__Work order__.
Give back, word for word, only the lines from the one containing "Where should I" to the end of the listing below.

__Data__.
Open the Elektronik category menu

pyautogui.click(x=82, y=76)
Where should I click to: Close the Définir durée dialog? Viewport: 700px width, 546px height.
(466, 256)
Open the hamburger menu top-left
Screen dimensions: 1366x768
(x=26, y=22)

__Result of this exercise__.
Where should I click to: Close the Définir durée dialog? Viewport: 700px width, 546px height.
(466, 256)
Open the hamburger menu top-left
Screen dimensions: 1366x768
(x=26, y=22)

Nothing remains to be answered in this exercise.